Half the books I purchase come from perusing the obituary pages of The New York Times. It’s rarely the familiar names that pique my interest: the accomplished scientists, artists, academics and business leaders who received recognition during their lifetimes. Rather, it’s the other half that sparks my curiosity: the obscure, never-heard-of-them-before people who made remarkable but largely unheralded contributions to history. Moe Berg was one of those individuals.
Never a household name, except to perhaps a handful of baseball enthusiasts, Berg was a man of multiple talents, numerous contradictions and a closet full of closely-guarded secrets. He was a jigsaw puzzle whose pieces never fit together. A linguist who graduated magna cum laude from Princeton, he played Major League Baseball for 15 seasons (studying philology at the Sorbonne and earning a law degree from Columbia University during the sport’s off-seasons). “He could speak a dozen languages but couldn’t hit in any of them,” quipped one teammate. Batting was never his forte but he was a solid enough catcher and short-stop to be signed by four different ball clubs. He started his career with the Brooklyn Dodgers and ended it with the Boston Red Sox.
Berg’s baseball career might have earned him a couple of short paragraphs in The Times obit section, but it was his pivotal role serving in the OSS (the Office of Strategic Services) both before and during World War II that cemented his place in history. Even today some of the files on his undercover activities remains classified. Maybe The Catcher Was a Spy, directed by Australian Ben Lewin, will finally bring Berg the attention he deserves – probably the last thing this exceedingly private man would have wanted.
Based on Nicholas Dawidoff’s 1995 book The Catcher was a Spy: The Mysterious Life of Moe Berg, the film is a combination character study and espionage thriller — and it works well on both levels. (An earlier biography, co-written by Louis Kaufman, Barbara FitzGerald and Tom Sewell, was published in 1975, three years after Berg’s death.) Brimming with atmosphere and suspense, the film opens on a foggy street in Zurich, Switzerland in 1944. It’s nighttime. Sodium vapor street lamps at the far end of the road turn the heavy mist yellow. Two men stand in the foreground, barely visible in the dark. As they talk, the scene cuts back and forth between this set-up and the same two men sitting inside a café earlier in the evening. The conversation is sobering, heightening the sense of tension and danger and sucking the viewer in (the excellent screenplay is by Robert Rodat, who also penned Saving Private Ryan, while the moody, deep-focus cinematography is by Andrij Parekh).

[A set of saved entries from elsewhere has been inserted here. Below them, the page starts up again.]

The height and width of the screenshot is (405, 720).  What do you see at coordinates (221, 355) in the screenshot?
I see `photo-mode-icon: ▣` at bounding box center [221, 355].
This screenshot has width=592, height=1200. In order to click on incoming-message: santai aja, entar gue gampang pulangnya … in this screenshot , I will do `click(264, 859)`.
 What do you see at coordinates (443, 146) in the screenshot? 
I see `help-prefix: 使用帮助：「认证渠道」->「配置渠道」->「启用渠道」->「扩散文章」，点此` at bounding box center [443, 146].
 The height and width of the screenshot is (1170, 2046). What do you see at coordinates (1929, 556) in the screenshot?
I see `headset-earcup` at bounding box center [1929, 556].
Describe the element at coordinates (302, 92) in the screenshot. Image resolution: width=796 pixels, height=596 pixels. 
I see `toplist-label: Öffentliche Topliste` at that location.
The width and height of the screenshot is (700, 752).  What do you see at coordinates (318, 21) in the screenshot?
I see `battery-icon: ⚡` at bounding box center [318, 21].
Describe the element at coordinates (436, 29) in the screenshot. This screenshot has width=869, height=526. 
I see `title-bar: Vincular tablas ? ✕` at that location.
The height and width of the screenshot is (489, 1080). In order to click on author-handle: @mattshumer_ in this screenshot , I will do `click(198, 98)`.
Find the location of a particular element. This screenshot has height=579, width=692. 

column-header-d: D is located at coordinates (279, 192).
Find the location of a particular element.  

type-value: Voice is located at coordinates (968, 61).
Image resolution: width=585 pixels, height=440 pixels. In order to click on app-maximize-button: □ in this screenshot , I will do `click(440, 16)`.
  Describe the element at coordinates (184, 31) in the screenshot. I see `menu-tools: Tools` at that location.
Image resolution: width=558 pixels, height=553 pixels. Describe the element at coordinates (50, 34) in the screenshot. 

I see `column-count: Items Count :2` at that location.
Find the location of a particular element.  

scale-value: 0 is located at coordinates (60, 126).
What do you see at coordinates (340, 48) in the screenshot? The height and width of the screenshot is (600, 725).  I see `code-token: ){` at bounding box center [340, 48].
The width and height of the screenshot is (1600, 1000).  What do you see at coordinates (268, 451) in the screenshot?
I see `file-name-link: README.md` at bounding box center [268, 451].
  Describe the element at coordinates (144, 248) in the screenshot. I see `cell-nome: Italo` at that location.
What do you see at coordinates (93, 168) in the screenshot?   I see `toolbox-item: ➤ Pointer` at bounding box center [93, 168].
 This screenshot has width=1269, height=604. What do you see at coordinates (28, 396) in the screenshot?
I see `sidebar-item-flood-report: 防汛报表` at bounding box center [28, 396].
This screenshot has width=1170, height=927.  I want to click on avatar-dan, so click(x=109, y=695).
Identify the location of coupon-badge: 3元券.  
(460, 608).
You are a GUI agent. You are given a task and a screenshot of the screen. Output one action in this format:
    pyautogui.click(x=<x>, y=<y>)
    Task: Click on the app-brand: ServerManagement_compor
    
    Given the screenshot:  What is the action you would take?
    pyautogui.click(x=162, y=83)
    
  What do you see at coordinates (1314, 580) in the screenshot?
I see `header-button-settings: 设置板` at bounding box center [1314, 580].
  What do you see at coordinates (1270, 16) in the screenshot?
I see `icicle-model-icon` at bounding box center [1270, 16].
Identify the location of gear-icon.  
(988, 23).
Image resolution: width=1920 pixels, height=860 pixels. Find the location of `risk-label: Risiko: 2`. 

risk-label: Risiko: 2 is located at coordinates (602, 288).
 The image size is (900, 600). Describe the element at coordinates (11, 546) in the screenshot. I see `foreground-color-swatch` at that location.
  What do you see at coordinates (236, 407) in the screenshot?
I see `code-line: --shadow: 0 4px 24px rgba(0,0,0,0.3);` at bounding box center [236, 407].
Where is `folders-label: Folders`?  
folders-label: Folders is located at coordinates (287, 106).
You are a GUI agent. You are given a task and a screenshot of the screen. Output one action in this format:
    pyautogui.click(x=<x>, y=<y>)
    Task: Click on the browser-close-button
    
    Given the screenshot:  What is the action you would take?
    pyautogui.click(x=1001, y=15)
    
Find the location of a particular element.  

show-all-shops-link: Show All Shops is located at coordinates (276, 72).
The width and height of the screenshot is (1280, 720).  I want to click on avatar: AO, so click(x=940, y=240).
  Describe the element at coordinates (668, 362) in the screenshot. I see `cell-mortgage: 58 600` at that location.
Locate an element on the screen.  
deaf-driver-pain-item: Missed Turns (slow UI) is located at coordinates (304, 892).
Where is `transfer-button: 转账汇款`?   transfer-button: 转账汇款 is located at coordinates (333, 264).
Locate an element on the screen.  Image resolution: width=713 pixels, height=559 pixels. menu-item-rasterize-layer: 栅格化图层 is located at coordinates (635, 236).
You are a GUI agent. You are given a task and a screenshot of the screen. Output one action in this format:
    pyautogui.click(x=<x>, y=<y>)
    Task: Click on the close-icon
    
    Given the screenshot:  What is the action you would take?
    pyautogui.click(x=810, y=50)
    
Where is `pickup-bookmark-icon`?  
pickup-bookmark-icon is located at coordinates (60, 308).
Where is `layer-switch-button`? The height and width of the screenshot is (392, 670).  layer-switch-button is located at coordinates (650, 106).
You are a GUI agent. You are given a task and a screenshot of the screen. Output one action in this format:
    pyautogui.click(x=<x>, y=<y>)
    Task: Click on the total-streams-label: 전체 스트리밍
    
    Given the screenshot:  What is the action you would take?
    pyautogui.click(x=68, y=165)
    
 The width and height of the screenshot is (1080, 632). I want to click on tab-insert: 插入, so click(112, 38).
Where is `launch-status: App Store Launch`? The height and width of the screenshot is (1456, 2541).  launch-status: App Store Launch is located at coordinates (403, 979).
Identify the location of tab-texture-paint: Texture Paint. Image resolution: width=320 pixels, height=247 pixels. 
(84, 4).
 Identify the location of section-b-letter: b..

The action then jumps back eight years to Berg’s time with the Red Sox.
Paul Rudd is completely – and rather surprisingly — convincing as the enigmatic Berg. Best known for his work in comedies, the actor possesses an innate likeability and an expression somewhere between naivety and befuddlement. With a subtle but significant modification in performance, those same qualities serve him well in The Catcher Was a Spy. His eyes and facial muscles change just enough to suggest a highly focused mind behind a still amiable mien. Interestingly, his gaze also reflects a certain sadness, suggesting a self-awareness that he didn’t fit in anywhere. Although he had a long-term love affair with piano teacher Estella Huni (an achingly believable Sienna Miller), there are suggestions Berg also may have had gay liaisons.
Casting recognizable actors in key roles can sometimes be so distracting it takes you out of the film. This is not a problem with Rudd, Miller or Guy Pearce, who portrays US Army Major Robert Furman, chief of foreign intelligence for the atomic bomb project. Berg’s most significant mission, and the centerpiece of the film, was to track down German physicist Werner Heisenberg (the always reliable Mark Strong) and determine how close the Nazis were to making their own nuclear weapon. Paul Giamatti and Jeff Daniels play other significant but minor roles in the film. Unfortunately, they do not fare as well. Although both are solid actors, for some reason it is harder to suspend disbelief with them.
One of the big ironies of Berg’s life was his ability to meld into almost any setting. His affability and his facility with languages – apparently with no discernible American accent – allowed him to come across as a kind of everyman in any country he visited. As the film makes abundantly clear, however, Berg was anything but ordinary.